Halo, Gaes!
Bagi sebagian orang, gimbal emang jadi salah satu style rambut yang cukup eksotis dan diminati. Enggak sedikit yang menggunakan gaya rambut ini, mulai dari atlet, selebritis, hingga masyarakat umum. Eits! Tapi bagi masyarakat di dataran tinggi Dieng, rambut gimbal punya cerita sendiri. Penasaran seperti apa? Yuk, baca ulasan ini sampai akhir, ya.
Dataran tinggi Dieng bukan hanya terkenal dengan keindahan alam yang menjadi salah satu daya tarik Pariwisata Indonesia. Tradisi dan budayanya juga menjadi magnet tersendiri. Salah satunya yang berhubungan dengan rambut gimbal, yaitu tradisi Ruwatan Rambut Gimbal.

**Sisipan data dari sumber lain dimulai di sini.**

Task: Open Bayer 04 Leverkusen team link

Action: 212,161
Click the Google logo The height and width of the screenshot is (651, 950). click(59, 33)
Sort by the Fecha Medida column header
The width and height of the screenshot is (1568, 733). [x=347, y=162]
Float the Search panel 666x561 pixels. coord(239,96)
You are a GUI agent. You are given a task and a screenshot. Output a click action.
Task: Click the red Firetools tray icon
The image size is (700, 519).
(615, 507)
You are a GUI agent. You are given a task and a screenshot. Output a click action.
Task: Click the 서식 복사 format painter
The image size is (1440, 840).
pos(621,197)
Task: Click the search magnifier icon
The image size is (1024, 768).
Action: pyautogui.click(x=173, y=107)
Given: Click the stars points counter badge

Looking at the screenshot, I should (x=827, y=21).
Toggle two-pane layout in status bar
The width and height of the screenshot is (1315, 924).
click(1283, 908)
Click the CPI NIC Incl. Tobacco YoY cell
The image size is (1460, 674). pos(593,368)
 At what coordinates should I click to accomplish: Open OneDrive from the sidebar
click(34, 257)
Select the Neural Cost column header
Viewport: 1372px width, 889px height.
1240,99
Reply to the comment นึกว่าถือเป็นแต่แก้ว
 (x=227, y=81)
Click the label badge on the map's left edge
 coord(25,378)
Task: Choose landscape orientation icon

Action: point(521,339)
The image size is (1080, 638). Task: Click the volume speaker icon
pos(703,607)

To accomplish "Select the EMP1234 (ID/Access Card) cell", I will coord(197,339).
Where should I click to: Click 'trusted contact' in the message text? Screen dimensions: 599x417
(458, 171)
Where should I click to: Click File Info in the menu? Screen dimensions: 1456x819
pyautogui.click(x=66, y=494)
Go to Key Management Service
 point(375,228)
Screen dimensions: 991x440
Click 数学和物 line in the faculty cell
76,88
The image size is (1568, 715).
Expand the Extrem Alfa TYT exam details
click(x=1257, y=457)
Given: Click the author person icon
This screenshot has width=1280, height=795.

Ruwatan adalah upacara adat yang dilangsungkan untuk membuang nasib sial, malapetaka, atau kemalangan. Nah! Bagi masyarakat Dieng, rambut gimbal juga bisa membawa hal-hal negatif ini, loh. Makanya harus dihilangkan atau dibuang.
Fyi, enggak semua anak di Dieng memiliki rambut gimbal. Mereka yang memiliki rambut menggumpal ini diyakini adalah keturunan leluhur setempat yaitu Kyai Tumenggung Kaladete. Ada juga yang percaya bahwa anak-anak terpilih ini adalah titisan dari Nyai Roro Kidul yang diyakini merupakan penguasa Pantai Selatan.
Menurut masyarakat Dieng, rambut gimbal hanya bisa dihilangkan jika dipotong melalui acara ruwatan. Jika tidak, rambut tersebut akan tumbuh dengan kondisi gimbal lagi. Selain itu, anak yang bersangkutan pun diyakini akan mudah sakit-sakitan.
Uniknya, anak yang akan menjalani ruwatan rabut gimbal boleh mengajukan permintaan apa saja. Sst! Konon permintaan-permintaan ini diyakini bukan merupakan permintaan si anak, melainkan permintaan dari mahluk lain yang menjaga si anak. Permintaannya pun beragam, Gaes. Mulai dari sepeda, laptop, hewan peliharaan, ikan asin, bahkan terasi.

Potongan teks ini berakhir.